Yaşar Solak, sunuş yazısında yaşam öyküsünü vermesinin ardından bu kitabı yazış nedenini açıklamış.

Okuduğu bir çok tarihi kitaplarda edindiği bilgilerin ve yaptığı tarihi araştırmaların ışığında; bazı tarihi olayların ve bu kitabına konu olan “Çorumlu 7-8 Hasan Paşa”nın yaşam öyküsünün kimi sözde tarihçiler tarafından çarpıtılıp sulandırılarak yazıldığını; kimilerinin de başka tarihçilerin yazdıklarını kopyala yapıştır kolaylığıyla tıpkı basım yaptığını; yine kimilerinin de gerçek tarihi aktarmadığını ve tarihten uzak tarihsel masal anlattığını belirtmektedir.

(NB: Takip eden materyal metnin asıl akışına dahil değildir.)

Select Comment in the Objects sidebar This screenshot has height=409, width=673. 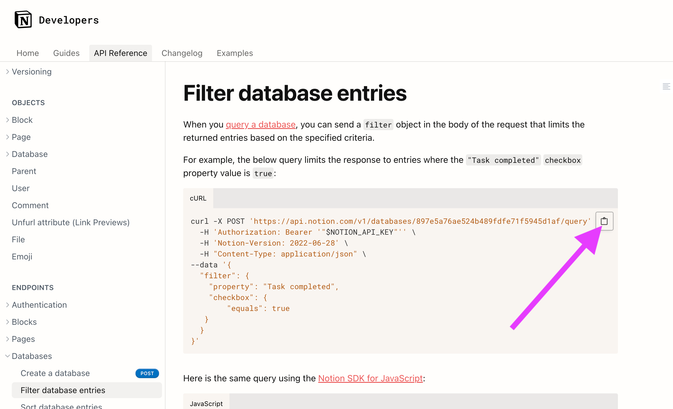pyautogui.click(x=30, y=205)
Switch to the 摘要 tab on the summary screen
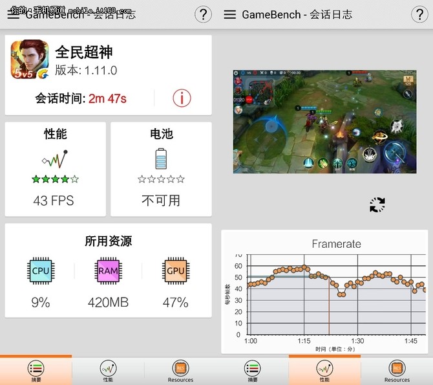Screen dimensions: 433x385 (36, 371)
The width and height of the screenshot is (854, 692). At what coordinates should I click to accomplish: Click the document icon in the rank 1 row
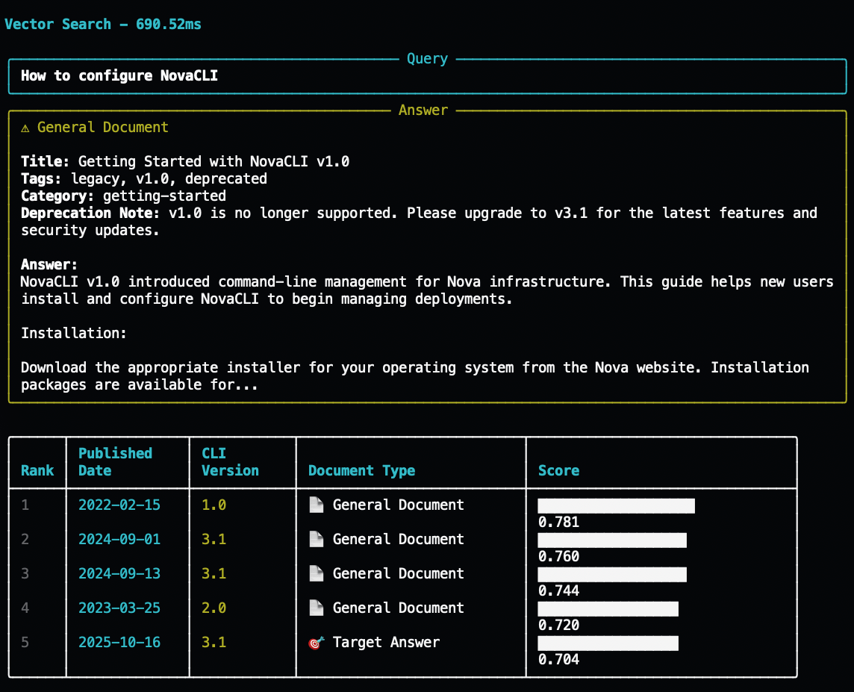tap(317, 505)
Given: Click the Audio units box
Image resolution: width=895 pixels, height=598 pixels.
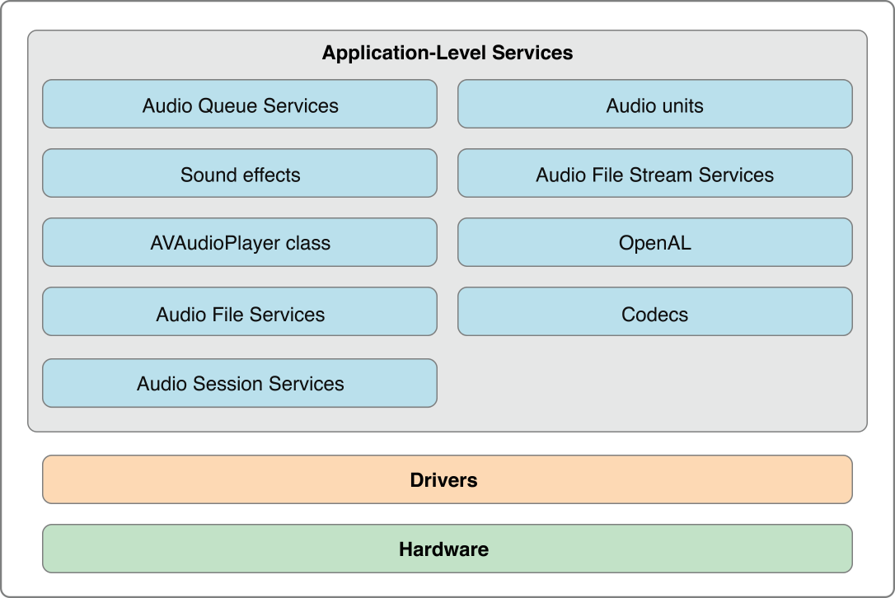Looking at the screenshot, I should (655, 104).
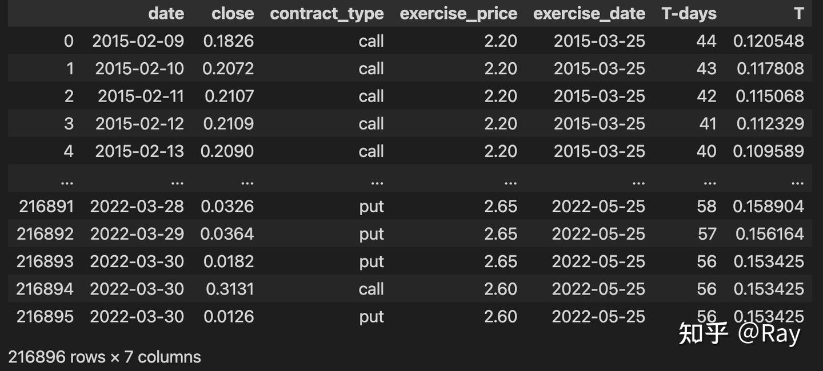Viewport: 823px width, 371px height.
Task: Click the '216896 rows × 7 columns' summary text
Action: click(x=105, y=357)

Yaşar Solak merkez aldığı bu kitabında “sahte tarihçi”lerin tarihi anlatmak yerine, uyduruk tarih yazdıklarına dikkat çekmektedir

Bunu yazarken de Ulu Önder Mustafa Kemal Atatürk’ün 1922’de bu konuda söylediği;

“Tarih yazmak, tarih yapmak kadar önemlidir. Eğer yazan, yapana sadık kalmazsa, gerçek kuşkulu bir durum alır ki, insanlığın yolunu değiştirir.” veciz sözüne bir açıdan gönderme yapmaktadır.

Bu kitabı yazış nedenini de şöyle açıklar:

“En masum, en temiz, en taze karşılıksız sevgilerin odağında olan çocuklarımıza geçmişin kem küm edilen işe yaramaz aşılarının, bugün bile tekrarlanıyor olmasını gönlümüz asla affetmeyecek. Sırf bu nedenle bu kitabımı çocuklarımız rahat okusunlar diyerek yola çıktım.” Sayfa: 16.

Yaşar Solak, 7-8 Hasan Paşa’nın tarihsel süreç içinde yaşam öyküsünü verir. Şöyle der:

Müşir Hasan Paşa- Türkmen. Doğum tarihi -1831-Çorum. Köyü Kussaray. Ölümü: 1905.

7-8 Hasan Paşa’nın yaşam öyküsünü çok kısa cümlelerle anlatırken bir yığın da soru sorarak, okura zihin jimnastiği yaptırır. Onların her yazılana inanmaması; gerçekleri öğrenmek için sorması, sorgulaması, araştırması, her okuduğunu da mantık süzgecinden geçirerek doğru olanı bulması gerektiğine vurgu yapar.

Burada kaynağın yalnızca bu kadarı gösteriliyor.